Vince DiMascio: We've brought AI into our firm this past year -- and even before this year. We have AI in several forms. One is general machine learning for clustering, describing data, predicting outcomes. Another [AI capability] that we commonly use is computer vision for classifying and extracting information from documents -- we're a document-intensive industry -- so we can use systems to manage that workstream for us.
Natural language processing is another AI capability that we bring to bear across our enterprise. On the legal side, we use natural language processing for interpreting requests for information and evidence and so on from governments and for authoring draft materials to respond to such requests. [We also use natural language processing] for classifying content coming in from our clients and from the foreign nationals, so that we can provide faster service to them.
How are you doing this AI work? Are you using in-house talent, partnering with vendors?
DiMascio: We partner with outside vendors: We use a firm called Accelirate. The tools we use [include] UiPath, which is our RPA platform. We also couple that with Python. And on our IT operations side we have ServiceNow Orchestration, which has an RPA-like capability, to bring together processes across our operations -- in HR, IT, for onboarding, for account management and self-service.
The talent we have in each one of those segments is both contracted and our own people. So for RPA, as an example, talent is scarce. It's relatively new, and the demands are increasing and are high right now. So we are using our outside contractors to help upskill our own people. They learn by partnering with the outside firms. Products like UiPath -- and UiPath itself -- provide great training.
What challenges have you faced in implementing these RPA and AI technologies?
DiMascio: The technologies, generally, are easy to stand up to a proof-of-concept stage. It's fun. It's great. But when you try and bring them to production and impose the controls -- we're ISO certified -- that certifications require, it becomes more difficult and challenging to manage the data. You might have a new repository that you need to subject to scrutiny for regulatory and policy reasons.
Operationalizing [AI technologies] into the business also requires training and socializing what's coming and what it means to people's jobs, which is, by and large, a good thing. The rote work is going to be managed by machines and that frees people up to do more with client service and do more of the work they want to be doing.
Has the firm cut jobs as a result of the RPA and AI tools you're using?

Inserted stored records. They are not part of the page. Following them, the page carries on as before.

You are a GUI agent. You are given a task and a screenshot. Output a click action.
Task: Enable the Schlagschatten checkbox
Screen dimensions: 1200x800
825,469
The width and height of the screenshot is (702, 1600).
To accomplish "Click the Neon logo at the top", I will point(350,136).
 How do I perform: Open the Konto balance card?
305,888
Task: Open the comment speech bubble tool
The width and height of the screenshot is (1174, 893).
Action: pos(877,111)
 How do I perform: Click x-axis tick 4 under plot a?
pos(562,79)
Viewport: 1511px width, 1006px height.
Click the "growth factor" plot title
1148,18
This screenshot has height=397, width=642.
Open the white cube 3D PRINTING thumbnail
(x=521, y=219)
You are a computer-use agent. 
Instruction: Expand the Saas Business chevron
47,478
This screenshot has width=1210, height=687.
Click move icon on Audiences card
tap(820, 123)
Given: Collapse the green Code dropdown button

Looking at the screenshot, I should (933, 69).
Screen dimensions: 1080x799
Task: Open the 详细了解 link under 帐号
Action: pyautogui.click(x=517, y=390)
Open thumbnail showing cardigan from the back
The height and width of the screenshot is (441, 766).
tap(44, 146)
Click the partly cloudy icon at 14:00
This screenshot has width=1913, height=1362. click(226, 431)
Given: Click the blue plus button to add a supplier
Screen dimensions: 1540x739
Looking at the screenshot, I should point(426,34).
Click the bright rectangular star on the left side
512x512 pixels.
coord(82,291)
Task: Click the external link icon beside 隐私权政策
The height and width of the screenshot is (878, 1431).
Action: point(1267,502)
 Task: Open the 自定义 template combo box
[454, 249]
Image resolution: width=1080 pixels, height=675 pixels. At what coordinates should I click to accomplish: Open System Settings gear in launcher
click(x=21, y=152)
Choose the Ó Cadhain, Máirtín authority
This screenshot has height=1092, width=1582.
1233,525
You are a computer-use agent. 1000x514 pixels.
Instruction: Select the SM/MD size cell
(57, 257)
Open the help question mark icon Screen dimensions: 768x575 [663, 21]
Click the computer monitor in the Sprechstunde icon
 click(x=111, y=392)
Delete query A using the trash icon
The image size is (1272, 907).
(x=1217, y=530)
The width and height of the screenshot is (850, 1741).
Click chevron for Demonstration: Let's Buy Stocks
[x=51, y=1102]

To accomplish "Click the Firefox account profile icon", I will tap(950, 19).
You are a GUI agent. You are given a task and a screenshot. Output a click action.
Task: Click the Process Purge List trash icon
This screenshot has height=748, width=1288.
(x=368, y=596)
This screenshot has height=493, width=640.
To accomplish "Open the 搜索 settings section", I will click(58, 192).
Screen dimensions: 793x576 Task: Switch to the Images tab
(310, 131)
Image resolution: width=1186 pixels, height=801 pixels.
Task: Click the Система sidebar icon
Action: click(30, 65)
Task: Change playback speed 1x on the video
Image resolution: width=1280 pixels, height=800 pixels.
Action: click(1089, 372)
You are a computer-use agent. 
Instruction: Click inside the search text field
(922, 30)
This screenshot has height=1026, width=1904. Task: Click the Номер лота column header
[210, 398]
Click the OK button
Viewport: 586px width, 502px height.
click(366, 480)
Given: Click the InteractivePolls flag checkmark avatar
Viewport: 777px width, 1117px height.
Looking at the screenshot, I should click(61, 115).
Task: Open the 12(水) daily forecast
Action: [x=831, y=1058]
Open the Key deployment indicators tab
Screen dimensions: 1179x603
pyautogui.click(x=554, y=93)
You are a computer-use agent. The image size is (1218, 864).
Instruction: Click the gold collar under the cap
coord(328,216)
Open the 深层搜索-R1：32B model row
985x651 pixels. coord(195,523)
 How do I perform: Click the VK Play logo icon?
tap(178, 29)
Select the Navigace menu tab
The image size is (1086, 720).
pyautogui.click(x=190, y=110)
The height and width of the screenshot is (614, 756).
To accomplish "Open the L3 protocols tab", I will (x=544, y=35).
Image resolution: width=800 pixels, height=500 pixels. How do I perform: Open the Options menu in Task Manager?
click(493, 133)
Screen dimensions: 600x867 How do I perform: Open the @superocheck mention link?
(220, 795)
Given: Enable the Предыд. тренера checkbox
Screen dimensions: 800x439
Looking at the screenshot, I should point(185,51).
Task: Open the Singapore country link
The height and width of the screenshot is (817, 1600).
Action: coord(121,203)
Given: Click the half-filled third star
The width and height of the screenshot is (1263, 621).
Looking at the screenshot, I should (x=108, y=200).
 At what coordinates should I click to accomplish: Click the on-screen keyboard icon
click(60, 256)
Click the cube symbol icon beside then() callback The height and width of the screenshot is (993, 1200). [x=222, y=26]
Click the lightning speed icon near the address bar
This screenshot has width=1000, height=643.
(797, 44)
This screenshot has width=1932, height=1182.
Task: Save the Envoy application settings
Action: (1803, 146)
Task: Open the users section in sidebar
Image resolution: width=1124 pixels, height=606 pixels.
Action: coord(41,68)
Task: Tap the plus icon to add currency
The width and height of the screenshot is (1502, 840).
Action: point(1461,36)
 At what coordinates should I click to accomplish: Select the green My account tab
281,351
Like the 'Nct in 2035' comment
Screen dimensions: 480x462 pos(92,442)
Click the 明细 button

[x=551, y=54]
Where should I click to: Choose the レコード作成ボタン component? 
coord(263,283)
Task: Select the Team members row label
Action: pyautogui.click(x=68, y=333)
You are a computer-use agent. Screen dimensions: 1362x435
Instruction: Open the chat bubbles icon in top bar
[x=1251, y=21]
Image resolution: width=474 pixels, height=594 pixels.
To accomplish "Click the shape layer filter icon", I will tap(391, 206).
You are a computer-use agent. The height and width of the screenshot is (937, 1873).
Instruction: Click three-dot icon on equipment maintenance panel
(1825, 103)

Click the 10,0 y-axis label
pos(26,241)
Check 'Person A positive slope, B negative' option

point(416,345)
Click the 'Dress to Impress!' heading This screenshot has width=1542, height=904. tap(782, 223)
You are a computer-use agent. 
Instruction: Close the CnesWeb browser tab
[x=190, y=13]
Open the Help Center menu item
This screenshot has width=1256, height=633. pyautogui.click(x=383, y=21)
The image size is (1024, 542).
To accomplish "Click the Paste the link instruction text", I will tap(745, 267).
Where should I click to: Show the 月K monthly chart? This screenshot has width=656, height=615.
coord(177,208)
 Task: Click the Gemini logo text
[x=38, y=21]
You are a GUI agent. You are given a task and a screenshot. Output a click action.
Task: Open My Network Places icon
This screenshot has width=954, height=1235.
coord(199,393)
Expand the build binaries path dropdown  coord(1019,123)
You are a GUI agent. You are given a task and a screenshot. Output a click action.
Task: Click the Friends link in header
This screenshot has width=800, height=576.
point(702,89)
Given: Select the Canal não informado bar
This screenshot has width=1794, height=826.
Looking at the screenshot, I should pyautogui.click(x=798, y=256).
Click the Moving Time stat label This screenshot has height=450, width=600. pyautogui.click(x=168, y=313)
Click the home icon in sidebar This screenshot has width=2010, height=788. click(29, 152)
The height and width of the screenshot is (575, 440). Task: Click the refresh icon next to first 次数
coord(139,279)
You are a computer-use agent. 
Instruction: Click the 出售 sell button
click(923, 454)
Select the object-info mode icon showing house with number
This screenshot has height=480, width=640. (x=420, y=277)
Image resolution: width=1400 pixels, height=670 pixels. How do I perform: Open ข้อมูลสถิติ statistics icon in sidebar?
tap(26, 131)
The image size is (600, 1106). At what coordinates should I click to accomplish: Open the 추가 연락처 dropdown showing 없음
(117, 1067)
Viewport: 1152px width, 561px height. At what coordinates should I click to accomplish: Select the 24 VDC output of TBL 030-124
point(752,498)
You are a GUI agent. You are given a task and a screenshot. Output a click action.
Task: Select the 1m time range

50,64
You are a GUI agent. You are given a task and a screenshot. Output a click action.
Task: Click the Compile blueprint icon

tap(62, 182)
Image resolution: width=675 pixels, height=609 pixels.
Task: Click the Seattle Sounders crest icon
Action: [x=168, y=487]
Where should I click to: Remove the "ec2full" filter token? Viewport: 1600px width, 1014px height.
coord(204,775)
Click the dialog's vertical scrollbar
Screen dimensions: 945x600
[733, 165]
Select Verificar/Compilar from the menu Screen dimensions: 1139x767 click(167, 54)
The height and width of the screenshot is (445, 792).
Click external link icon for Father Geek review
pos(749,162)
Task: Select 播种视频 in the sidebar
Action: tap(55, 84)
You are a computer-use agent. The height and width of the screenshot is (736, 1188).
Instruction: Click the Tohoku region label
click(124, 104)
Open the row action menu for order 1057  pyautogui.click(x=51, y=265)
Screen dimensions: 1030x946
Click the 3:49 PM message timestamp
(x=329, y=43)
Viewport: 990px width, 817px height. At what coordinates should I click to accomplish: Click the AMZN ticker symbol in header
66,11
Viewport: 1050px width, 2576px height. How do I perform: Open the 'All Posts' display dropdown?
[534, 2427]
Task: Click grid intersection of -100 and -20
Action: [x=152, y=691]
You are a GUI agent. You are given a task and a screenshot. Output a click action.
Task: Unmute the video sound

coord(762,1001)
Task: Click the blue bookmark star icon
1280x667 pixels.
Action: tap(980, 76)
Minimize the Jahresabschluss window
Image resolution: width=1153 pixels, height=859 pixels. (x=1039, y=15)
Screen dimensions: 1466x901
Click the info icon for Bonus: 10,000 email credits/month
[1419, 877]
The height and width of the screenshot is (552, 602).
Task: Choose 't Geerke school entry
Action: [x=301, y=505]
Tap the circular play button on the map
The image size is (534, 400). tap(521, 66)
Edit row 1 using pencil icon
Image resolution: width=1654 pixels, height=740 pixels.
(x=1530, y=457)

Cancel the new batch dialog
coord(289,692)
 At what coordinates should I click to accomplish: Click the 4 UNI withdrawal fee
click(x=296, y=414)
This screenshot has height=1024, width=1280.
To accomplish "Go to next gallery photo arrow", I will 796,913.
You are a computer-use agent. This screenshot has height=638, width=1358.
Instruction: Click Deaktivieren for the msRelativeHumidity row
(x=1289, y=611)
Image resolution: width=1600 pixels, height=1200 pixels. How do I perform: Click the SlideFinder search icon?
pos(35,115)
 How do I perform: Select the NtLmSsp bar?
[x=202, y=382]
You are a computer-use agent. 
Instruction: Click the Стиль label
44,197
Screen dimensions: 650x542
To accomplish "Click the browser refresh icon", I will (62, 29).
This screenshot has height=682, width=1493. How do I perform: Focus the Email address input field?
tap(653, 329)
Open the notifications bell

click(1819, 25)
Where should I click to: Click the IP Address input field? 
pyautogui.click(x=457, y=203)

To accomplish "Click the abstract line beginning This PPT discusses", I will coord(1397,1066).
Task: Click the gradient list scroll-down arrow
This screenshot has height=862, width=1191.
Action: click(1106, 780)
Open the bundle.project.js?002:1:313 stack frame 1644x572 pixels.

DiMascio: We're in a massive growth mode. We have -- I think -- 200 open requests right now for staff. What we're using RPA for is to push that rote work, the routine work down to machines, so we can scale our legal providers to focus on the professional legal services our clients want from us. Likewise, on our operations side, we want our HR people and our IT people and our procurement people and facilities [people] focused on those [services] and not the routine, so that category of work is being delegated to where it should be -- to machines -- through RPA and related tools.